▶ [Passage shown]:
##############################
Q: How prevent (or at least reduce) the potential negative Work?
A: Do not allow the joints and bones and other
bodily structures which are toward the foot-ground-cancellation to
actually move through any significant distance. The "Force" part
of the "Work" calculation is required in this case, but the "Distance"
is not. If the skater can hold the "Distance" to (near) zero, then the
negative Work will be (near) zero. This requires holding some bones and
joints and structures in a stable configuration, not collapsing.
A problem with generating forces by moving body parts
is that starting and stopping tend to produce forces in opposite
directions, by Newton's Third Law.
Note that sometimes it's the stopping that's
positive and the starting which is negative for propulsion. Other times
the roles are reversed.
We'll consider several cases:
So the self-cancellation problem is big in this
case, but the solution is straightforward: Change the direction of the
intended propulsive pushing direction in between the starting and the
stopping, by changing the aim-angle of the ski or skate, from pointing
toward one side of the overall forward motion to pointing toward the
other side. Since the magnitude and direction of the force transmitted
to the ground depends heavily on the aim-angle (see
details below), this is way to get positive propulsive work out of
both the starting and stopping of a sideways motion.
So the key is to carefully coordinate the
timing of starting and stopping of sideways moves around changes in the
aim-angle of the skate or ski.
In
normal
single-push stroking, this switch in directions is easily
accomplished by switching with foot is on the ground. In
double-push
stroking it's trickier, done with a pivot of the same foot in the
Aim-switch phase.
It does not matter whether the body parts
being pushed sideways are big or small, the principle is the same. Even
when nearly the entire mass of the body is being pushed, as by the
ankle-extension move at the end of Phase 3, much of the benefit of that
move would be cancelled if the skater somehow kept weight on the same
skate or ski, pointing toward the same side.
-
moving body part(s) mainly up-and-down. Here
there's no contribution to currently propulsive work, so
self-cancellation of starting and stopping is not a concern. As long
as they overall raising of the center-of-mass is accomplished in
time for when its needed in the next repetition of the stroke-cycle,
the details of timing and acceleration/deceleration are usually not
significant for propulsive performance results.
-
moving large-mass, large-cross-section-area sets of
body parts forward and backward. If the skater is succeeding in
maintaining a steady cruising speed, starting-versus-stopping
cancellation is not as much of a problem as in side-side motion.
Because sets of body parts which include a
large percentage of the skater's body usually cannot be starting and
stopping during the stroke-cycle -- otherwise the skater's
center-of-mass would be coming close to starting and stopping, and the
skater would not be said to be cruising steadily.
For moves of large portions of the skater's
body forward-backward, the push is mainly "against" the
forward-motion-resistive forces of air resistance, friction, hill-slope
-- not "against" inertia. Those resistive forces are generally fairly
steady, so the accelerations and decelerations of the skater's speed are
not a large percentage of the average speed -- completely unlike the big
swings and reversals of side-weight-shift moves.
##############################
▶ [Material shown]:

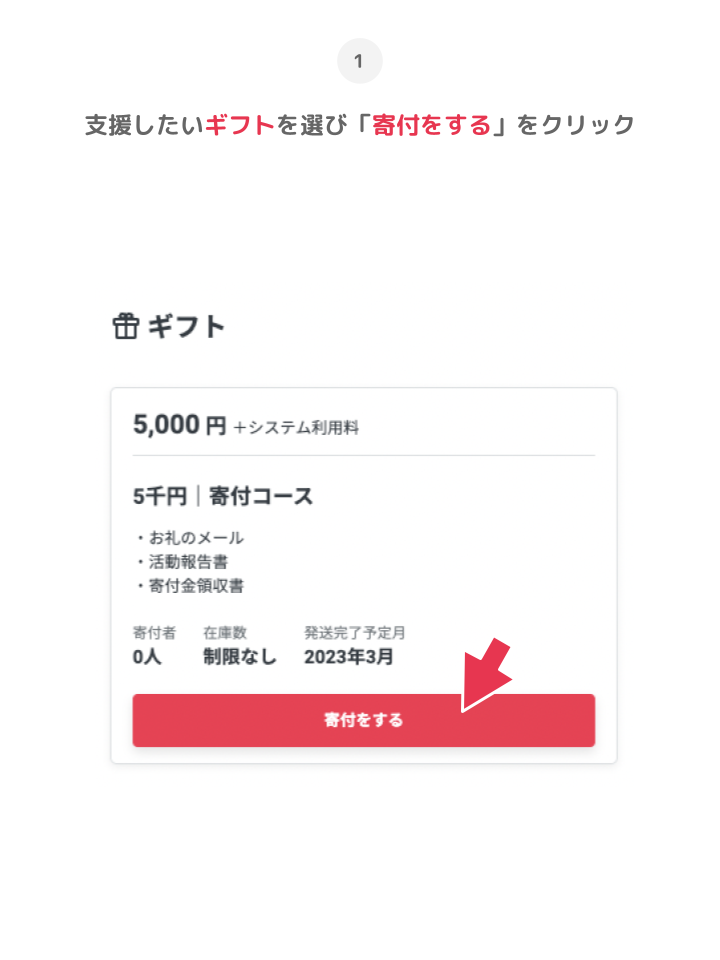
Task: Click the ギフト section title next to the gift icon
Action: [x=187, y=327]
##############################
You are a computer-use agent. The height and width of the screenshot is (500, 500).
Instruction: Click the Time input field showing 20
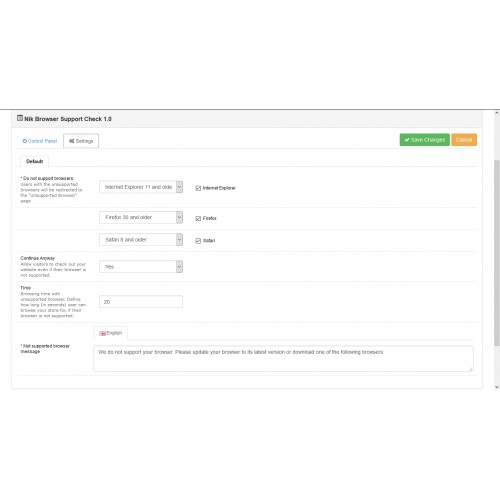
##############################
▶ [Set tasks]:
[a] In the skating propulsion passage, how is the change in direction done during double-push stroking?
[b] Write the next part of the skating propulsion passage, starting after its last sentence.
The listing is separate material from the skating propulsion passage.

▶ [Responses per task]:
[a] It is done with a pivot of the same foot in the Aim-switch phase.

[b]
Two examples are extra backward-then-forward
move in leg-recovery and set-down, and backward-forward arm-swing. To
some extent a backward-to-forward move pushes "against" the
forward-motion-resistive forces (instead of "against" inertia), but
trying to take advantage of this concept runs into a different
self-cancellation problem of Recovery move versus primary (see
below).
The problem with forward-backward moves is
that the trick with side-weight-shift moves, of just switching sides of
the intended pushing-direction, doesn't work for forward-backward moves,
because a forward-backward move does not have a positive or
negative "side".
What makes a difference for transmission of
forward-backward move is not the direction or sign of the
aim-angle, but rather
the magnitude of the aim-angle
α.
Whenever
α is in the range 0°
≤ α
≤ 45°, larger
α yields greater
transmission of forward-backward force into both currently-propulsive
and future-propulsive work -- see the "x → x"
and "x → y" columns in the
table of transmission and
conversion ratios, further
below.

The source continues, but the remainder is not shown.